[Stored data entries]
=-=-=

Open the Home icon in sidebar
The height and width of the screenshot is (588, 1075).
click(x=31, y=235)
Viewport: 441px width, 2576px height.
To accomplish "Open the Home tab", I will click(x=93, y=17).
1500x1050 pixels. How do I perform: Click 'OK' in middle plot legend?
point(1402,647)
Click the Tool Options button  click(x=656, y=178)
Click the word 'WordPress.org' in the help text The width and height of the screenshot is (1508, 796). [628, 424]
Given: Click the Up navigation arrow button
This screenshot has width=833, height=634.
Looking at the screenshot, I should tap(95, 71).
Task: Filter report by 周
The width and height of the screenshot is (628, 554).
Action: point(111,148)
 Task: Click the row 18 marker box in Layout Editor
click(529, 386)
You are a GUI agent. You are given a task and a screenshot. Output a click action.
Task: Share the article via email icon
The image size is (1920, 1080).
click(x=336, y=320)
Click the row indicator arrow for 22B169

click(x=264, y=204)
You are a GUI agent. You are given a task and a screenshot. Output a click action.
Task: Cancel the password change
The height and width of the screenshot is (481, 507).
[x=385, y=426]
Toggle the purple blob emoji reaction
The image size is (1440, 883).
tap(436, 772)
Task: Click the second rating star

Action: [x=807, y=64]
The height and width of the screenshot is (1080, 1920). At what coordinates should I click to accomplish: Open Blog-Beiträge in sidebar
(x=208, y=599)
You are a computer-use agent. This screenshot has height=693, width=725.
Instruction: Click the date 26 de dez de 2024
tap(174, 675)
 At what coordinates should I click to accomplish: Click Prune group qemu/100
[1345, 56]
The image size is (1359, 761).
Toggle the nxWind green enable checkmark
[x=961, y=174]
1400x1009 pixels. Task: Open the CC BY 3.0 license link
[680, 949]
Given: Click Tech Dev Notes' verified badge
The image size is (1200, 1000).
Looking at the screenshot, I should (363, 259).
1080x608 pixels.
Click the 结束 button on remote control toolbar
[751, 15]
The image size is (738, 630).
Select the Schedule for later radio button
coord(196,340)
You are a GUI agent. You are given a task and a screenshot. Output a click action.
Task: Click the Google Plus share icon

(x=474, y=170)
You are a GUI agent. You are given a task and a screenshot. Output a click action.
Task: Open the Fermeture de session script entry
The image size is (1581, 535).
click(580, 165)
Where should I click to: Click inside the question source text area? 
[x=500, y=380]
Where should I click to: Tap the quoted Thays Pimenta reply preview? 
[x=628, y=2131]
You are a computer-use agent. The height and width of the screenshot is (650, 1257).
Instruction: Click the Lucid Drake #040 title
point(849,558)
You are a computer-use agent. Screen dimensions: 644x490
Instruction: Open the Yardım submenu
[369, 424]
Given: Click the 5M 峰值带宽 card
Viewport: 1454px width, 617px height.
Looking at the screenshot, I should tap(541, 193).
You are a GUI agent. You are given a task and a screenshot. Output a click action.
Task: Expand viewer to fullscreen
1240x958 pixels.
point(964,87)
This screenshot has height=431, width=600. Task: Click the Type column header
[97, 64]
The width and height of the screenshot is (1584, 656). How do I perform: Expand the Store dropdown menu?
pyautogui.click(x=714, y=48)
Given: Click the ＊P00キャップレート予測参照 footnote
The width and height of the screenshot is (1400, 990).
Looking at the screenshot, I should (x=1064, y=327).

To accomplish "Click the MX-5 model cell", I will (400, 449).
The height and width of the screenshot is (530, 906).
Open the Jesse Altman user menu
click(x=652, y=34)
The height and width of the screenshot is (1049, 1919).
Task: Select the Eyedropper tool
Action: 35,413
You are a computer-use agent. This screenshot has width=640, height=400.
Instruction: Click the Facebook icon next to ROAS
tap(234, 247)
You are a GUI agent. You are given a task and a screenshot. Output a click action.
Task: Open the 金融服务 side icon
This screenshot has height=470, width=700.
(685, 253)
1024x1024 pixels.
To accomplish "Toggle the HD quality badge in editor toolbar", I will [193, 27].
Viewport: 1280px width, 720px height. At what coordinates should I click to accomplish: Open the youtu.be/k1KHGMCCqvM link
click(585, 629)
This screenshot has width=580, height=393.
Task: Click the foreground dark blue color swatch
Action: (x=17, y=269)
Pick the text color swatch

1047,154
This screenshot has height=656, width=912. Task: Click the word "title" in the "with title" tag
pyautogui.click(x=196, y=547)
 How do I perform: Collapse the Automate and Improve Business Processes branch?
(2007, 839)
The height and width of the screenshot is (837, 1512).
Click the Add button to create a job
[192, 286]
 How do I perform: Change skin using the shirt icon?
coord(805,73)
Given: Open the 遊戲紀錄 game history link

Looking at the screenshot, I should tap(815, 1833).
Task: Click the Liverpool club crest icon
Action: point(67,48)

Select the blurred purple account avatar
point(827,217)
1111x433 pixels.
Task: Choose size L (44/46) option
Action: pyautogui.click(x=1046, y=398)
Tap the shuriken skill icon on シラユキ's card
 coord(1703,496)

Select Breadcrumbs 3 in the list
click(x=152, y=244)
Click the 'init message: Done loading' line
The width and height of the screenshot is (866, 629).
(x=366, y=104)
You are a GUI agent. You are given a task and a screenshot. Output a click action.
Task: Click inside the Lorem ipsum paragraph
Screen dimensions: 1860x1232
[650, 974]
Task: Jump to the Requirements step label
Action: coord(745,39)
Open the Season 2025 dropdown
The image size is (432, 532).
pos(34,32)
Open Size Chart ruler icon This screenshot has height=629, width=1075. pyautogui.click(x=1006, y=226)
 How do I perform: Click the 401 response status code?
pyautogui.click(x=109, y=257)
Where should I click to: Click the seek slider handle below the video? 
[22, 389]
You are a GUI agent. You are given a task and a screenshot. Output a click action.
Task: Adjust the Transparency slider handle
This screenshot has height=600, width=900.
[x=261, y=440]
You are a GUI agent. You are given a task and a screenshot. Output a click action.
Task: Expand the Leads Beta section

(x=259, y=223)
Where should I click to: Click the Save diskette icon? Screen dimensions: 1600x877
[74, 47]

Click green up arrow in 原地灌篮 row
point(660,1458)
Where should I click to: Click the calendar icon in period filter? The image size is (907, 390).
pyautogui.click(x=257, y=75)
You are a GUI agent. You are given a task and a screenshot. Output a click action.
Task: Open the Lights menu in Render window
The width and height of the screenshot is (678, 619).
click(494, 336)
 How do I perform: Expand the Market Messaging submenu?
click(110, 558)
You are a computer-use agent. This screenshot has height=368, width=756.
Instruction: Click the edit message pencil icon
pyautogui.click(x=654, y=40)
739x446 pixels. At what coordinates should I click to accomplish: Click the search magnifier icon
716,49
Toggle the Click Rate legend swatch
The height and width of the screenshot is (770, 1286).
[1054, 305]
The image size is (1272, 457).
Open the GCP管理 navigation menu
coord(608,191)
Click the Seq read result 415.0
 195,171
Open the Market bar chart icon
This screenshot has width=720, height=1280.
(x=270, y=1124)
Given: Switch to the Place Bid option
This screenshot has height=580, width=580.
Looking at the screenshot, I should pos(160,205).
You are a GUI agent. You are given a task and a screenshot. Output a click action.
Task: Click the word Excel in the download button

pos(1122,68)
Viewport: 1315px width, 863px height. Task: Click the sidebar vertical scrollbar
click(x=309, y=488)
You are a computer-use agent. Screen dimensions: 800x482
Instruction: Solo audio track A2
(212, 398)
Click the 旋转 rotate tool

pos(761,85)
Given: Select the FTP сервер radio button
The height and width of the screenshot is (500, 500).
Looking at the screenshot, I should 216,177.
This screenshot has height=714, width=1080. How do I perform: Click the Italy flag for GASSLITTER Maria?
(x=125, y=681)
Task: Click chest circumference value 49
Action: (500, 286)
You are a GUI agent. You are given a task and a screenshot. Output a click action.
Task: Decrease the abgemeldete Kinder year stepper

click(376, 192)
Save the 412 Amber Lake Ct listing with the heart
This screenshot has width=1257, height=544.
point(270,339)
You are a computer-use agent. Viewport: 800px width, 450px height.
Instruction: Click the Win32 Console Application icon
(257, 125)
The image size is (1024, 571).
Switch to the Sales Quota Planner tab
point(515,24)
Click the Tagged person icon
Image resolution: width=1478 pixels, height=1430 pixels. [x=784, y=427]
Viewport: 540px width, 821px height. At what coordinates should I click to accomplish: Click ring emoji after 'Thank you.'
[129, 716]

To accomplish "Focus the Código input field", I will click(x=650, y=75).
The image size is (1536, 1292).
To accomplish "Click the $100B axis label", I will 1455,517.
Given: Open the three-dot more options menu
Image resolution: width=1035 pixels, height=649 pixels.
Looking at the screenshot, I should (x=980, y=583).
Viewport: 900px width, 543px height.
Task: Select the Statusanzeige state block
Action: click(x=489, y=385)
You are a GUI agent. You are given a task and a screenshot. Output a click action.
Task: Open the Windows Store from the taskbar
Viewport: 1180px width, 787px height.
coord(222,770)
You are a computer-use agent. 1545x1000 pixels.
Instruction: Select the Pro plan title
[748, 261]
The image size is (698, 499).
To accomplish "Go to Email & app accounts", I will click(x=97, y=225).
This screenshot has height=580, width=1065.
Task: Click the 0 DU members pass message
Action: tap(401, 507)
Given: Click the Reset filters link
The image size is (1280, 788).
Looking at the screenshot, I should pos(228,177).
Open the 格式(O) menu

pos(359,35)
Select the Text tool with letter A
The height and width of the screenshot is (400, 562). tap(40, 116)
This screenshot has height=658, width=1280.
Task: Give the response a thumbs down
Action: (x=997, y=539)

=-=-=

Report every line above that has the string "badge" in it.

* [Exercise response]:
Given: Click Tech Dev Notes' verified badge
To accomplish "Toggle the HD quality badge in editor toolbar", I will [193, 27].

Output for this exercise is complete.